Federico Piana-Città del Vaticano
“I frutti più belli della fede sbocceranno nel cuore di questi ragazzi e noi adulti forse non li vedremo, ma sono sicuro che ci saranno”. Don Michele Falabretti, direttore del Servizio nazionale per la pastorale giovanile della Cei, traccia il bilancio di #Seguimi, il pellegrinaggio nazionale a Roma degli adolescenti, che lunedì scorso ha visto la partecipazione di oltre 80 mila ragazzi, provenienti da tutta Italia, di età compresa dai 12 ai 17 anni. Il momento più importante dell’evento, organizzato dalla Chiesa italiana, è stata la veglia con il Papa in Piazza San Pietro, durante la quale gli adolescenti hanno potuto testimoniare la loro esperienza di vita a partire dal Vangelo di Giovanni (21,1-19). Un’esperienza forte che “i ragazzi non dimenticheranno mai, come non dimenticheranno le parole del Papa che sicuramente cambierà il loro intimo profondamente”, spiega don Falabretti.
Secondo lei, quali saranno i frutti che questo evento farà germogliare?
Noi adulti vorremmo vedere subito qualche risultato, invece dovremmo avere la pazienza del seminatore ed essere comunque certi che qualcosa nascerà. Noi li abbiamo ascoltati e questo è già un passo straordinario. Lunedì scorso, sono rimasto molto impressionato dalla facilità con la quale le testimonianze dei ragazzi hanno aperto il cuore: hanno dimostrato di non essere superficiali come, alcune volte, li consideriamo. Questi ragazzi ci hanno fatto capire che possono mostrarci le loro fatiche e le loro speranze.

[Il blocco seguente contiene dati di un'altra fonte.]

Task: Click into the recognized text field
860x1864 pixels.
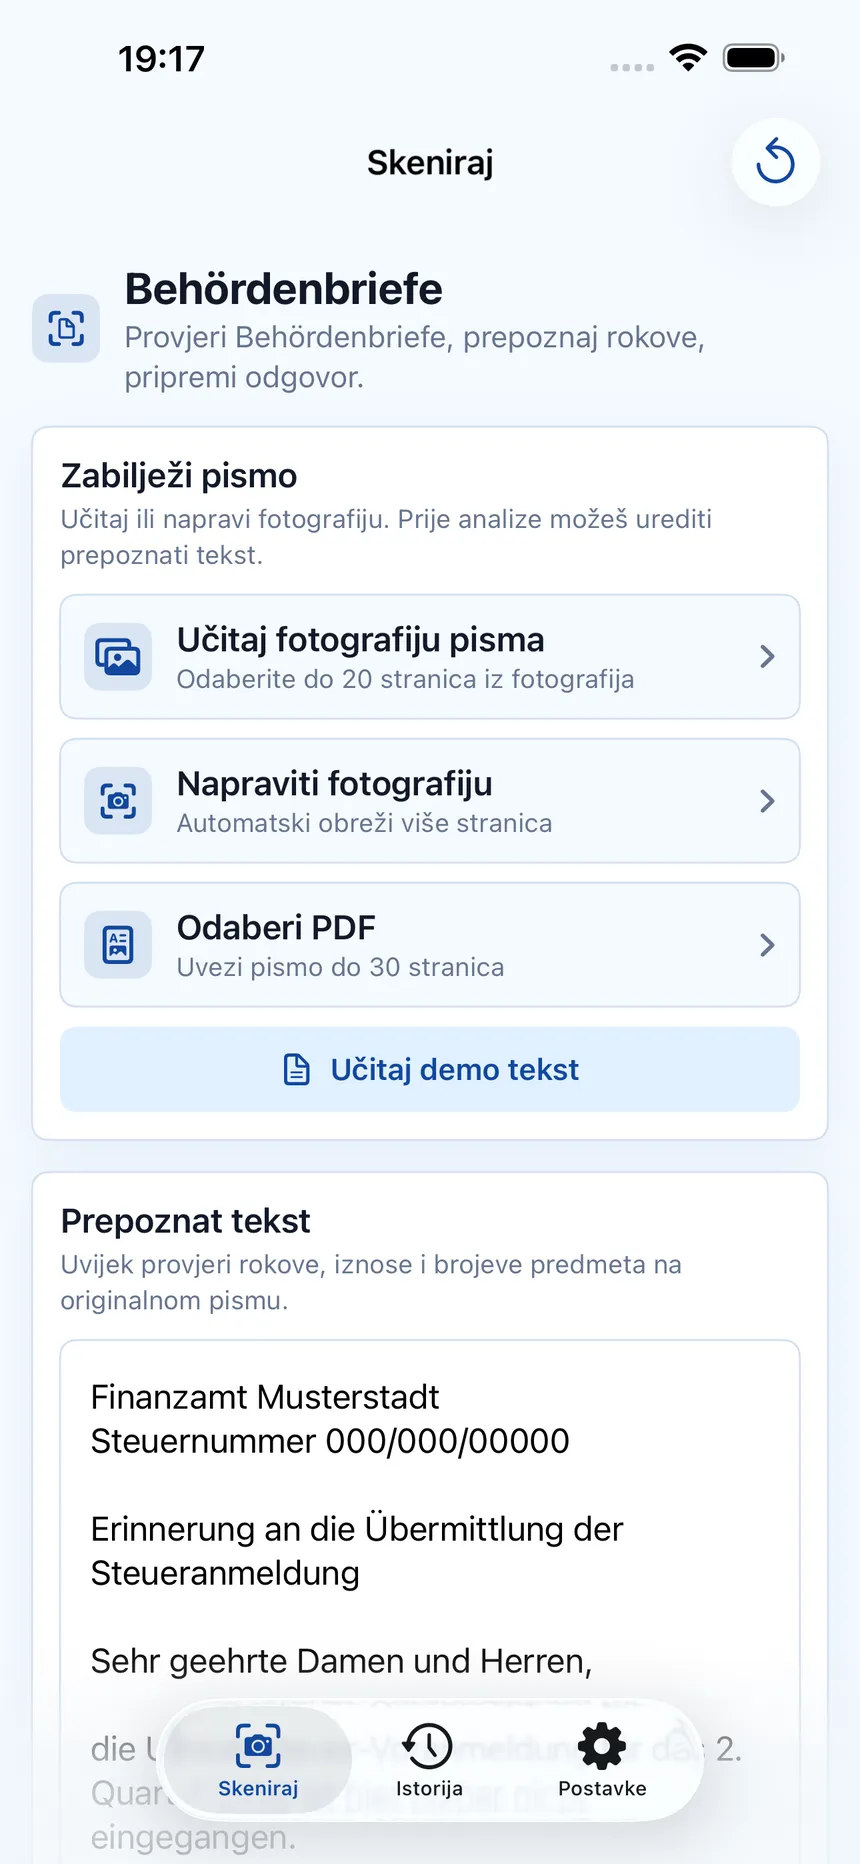Action: click(430, 1602)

Un atteggiamento che può dare slancio anche agli adulti?
Certamente. Dopo questo pellegrinaggio, gli educatori avranno sicuramente ritrovato la voglia di continuare ad accompagnare questi ragazzi. La trasmissione della fede chiede gesti di accompagnamento che sono faticosi e molto spesso si svolgono nell’ombra, ma sono essenziali.
Il pellegrinaggio degli adolescenti è stato il primo evento nazionale in Vaticano dopo la recrudescenza della pandemia. Un ritorno necessario alla normalità?
“Si. A novembre scorso, quando abbiamo iniziato ad organizzare l’evento, c’erano mille dubbi: sarà possibile? I ragazzi parteciperanno? Erano le due domande che ci assillavano. Eppure, la pandemia ci ha concesso di realizzarlo e abbiamo scoperto che i ragazzi ci sono ancora. Certamente, non credo che loro abbiano bisogno di un grande evento, ma sono sicuro che abbiano bisogno di fare cose insieme: questo per i ragazzi è decisivo. E la nostra pastorale non può non tenerne conto.: si cresce insieme, non da soli.